### Votre objectif:
Poursuivez la tribune sur la désindustrialisation et ArcelorMittal en reprenant juste après sa dernière phrase.

### Extrait fourni:
▬▬▬▬▬▬

« Le prix de la désindustrialisation est plus que jamais insupportable »
TRIBUNE – En annonçant la suppression de 600 emplois parmi sept sites de production en France, soit 10 % des effectifs concernés, ArcelorMittal n’a pas seulement plongé des territoires et des salariés dans l’incertitude et la crainte. Le groupe n’a, une nouvelle fois, pas tenu parole ni respecté ses engagements.
Après avoir arrêté les hauts-fourneaux d’Hayange et fermé l’aciérie de Serémange, il y a 12 ans, abandonné des projets d’avenir comme le captage de CO2 à Florange, ArcelorMittal a cyniquement renoncé à un projet majeur d’électrification d’un des plus grands hauts-fourneaux d’Europe, celui de l’aciérie de Dunkerque. Ce site est un fleuron industriel mais aussi le principal émetteur de CO2 du pays.
ArcelorMittal, qui a versé 9 milliards d’euros de dividendes à ses actionnaires depuis 2020, n’a consenti aucun investissement substantiel sur l’outil de production en France depuis 2013, malgré les 364 millions d’euros d’aides publiques perçues sur cette période et la promesse d’une subvention publique de 850 millions d’euros pour ce projet.
En ce 1er mai, journée internationale des travailleurs, nous serons mobilisés aux côtés des organisations syndicales à Dunkerque et partout dans le pays pour dire notre refus que les Françaises et les Français soient ainsi dépouillés de leur souveraineté industrielle parce que l’État a choisi d’assister, désarmé et impuissant, aux décisions cupides et de courte vue d’une entreprise multinationale.
Destruction d’emplois, perte de compétitivité, baisse du pouvoir d’achat : le prix économique de la désindustrialisation est depuis longtemps cher à payer ; il est plus que jamais insupportable. Quelques jours après l’abandon de Vencorex à l’appétit chinois, cette décision cynique d’ArcelorMittal appelle une réaction ferme, un changement de méthode et de nouveaux outils, pour réarmer la puissance publique. Les sermons, les rappels à l’ordre et les effets de manches du gouvernement ne sauraient suffire.
Une hypothèque sur les actifs de l’entreprise
Nous proposons de conditionner toute nouvelle aide publique, de l’État ou des collectivités, à un plan de mutation se fixant pour objectifs prioritaires la préservation de l’emploi et la transition énergétique de la production. C’est la planification écologique et industrielle que nous appelons de nos vœux. En cas de non-respect de ces engagements, nous proposons que le montant des aides perçues soit automatiquement converti en actions et en droits de votes doubles. En détenant ainsi une forme d’hypothèque sur les actifs de l’entreprise, ou d’une minorité de blocage sur ses décisions, la puissance publique reprendrait la main sur ses orientations stratégiques, et pourrait intervenir rapidement dans des situations similaires.

▬▬▬▬▬▬

Entrées enregistrées

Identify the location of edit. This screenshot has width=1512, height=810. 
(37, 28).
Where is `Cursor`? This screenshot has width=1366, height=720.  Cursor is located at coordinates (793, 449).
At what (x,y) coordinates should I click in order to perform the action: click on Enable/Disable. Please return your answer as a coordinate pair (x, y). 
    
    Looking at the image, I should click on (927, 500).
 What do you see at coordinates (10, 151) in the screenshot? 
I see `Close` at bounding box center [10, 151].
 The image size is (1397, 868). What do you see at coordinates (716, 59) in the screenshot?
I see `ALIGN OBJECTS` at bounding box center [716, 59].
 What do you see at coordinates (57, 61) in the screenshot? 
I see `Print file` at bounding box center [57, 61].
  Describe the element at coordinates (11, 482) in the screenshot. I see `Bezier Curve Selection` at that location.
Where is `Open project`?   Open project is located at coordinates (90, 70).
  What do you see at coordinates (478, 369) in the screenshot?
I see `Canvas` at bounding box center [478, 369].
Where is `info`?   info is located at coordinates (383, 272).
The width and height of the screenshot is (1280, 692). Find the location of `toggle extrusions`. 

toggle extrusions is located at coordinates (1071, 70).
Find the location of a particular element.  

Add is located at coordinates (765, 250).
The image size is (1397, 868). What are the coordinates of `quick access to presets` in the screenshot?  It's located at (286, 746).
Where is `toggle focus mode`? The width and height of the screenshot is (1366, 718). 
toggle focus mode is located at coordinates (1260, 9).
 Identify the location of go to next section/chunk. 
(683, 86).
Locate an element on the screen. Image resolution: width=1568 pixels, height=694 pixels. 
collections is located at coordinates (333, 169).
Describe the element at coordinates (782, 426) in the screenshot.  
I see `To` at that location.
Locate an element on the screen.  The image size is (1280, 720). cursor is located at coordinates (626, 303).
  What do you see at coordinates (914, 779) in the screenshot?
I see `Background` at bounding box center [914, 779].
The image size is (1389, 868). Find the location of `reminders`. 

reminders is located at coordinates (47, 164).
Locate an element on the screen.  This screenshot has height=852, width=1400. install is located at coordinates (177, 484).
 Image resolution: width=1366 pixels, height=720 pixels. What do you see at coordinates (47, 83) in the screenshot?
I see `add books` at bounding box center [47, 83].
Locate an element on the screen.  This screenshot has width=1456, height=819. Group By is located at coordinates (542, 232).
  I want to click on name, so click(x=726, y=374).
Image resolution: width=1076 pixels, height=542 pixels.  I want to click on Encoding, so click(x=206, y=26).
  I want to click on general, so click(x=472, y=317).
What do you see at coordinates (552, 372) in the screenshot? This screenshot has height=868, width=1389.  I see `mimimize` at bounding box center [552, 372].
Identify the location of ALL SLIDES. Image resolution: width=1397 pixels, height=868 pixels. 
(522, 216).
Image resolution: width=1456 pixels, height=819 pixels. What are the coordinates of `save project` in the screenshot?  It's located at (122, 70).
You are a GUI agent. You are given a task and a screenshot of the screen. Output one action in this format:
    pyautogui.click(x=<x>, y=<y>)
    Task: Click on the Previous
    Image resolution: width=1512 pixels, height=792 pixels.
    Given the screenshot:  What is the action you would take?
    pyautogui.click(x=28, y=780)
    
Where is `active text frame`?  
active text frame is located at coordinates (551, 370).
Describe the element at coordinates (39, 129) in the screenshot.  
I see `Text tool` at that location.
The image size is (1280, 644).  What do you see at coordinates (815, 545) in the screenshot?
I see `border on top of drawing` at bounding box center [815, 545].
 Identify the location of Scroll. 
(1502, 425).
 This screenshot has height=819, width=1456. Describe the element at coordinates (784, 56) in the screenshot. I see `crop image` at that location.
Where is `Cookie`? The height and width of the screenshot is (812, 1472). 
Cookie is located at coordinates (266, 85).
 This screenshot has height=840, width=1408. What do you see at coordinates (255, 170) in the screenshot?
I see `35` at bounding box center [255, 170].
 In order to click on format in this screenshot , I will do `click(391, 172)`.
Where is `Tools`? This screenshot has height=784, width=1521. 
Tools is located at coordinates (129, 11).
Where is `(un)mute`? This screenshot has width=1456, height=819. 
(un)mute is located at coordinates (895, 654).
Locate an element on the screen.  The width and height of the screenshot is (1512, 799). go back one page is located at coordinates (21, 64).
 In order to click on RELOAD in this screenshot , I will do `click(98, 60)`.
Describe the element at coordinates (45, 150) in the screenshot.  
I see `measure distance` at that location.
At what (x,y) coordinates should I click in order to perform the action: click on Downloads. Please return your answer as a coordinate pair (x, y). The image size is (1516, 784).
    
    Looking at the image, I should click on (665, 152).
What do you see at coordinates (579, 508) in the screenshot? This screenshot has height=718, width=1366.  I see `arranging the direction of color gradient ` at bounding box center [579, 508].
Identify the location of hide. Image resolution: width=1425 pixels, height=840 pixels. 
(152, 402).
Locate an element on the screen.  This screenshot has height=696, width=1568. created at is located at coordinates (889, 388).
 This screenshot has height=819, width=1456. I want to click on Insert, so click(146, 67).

▬▬▬▬▬▬

### Réponse:
Avec les députés socialistes et apparentés, nous déposerons également dans les prochains jours une loi d’urgence motivée par les enjeux de souveraineté nationale, s’inspirant de l’exemple britannique avec British Steel, afin de mettre sous tutelle de l’État le site d’ArcelorMittal de Dunkerque. Cette loi obligera l’entreprise à y poursuivre l’activité et à préserver l’emploi, y compris à perte, pendant une période donnée, le temps de trouver un repreneur, d’effectuer un tour de table auprès d’investisseurs ou de mettre en œuvre une nationalisation partielle du site. Produire de l’acier en France sans dépendre du charbon américain ou chinois, c’est un enjeu majeur de souveraineté et de compétitivité.
La renaissance industrielle ne peut plus se payer de mots. À Dunkerque, comme dans l’ensemble des bassins industriels, la puissance publique doit créer les conditions de l’innovation et de la compétitivité. L’État, aux côtés des collectivités territoriales et des Régions en particulier, doit faire respecter les engagements pris, et préparer l’avenir.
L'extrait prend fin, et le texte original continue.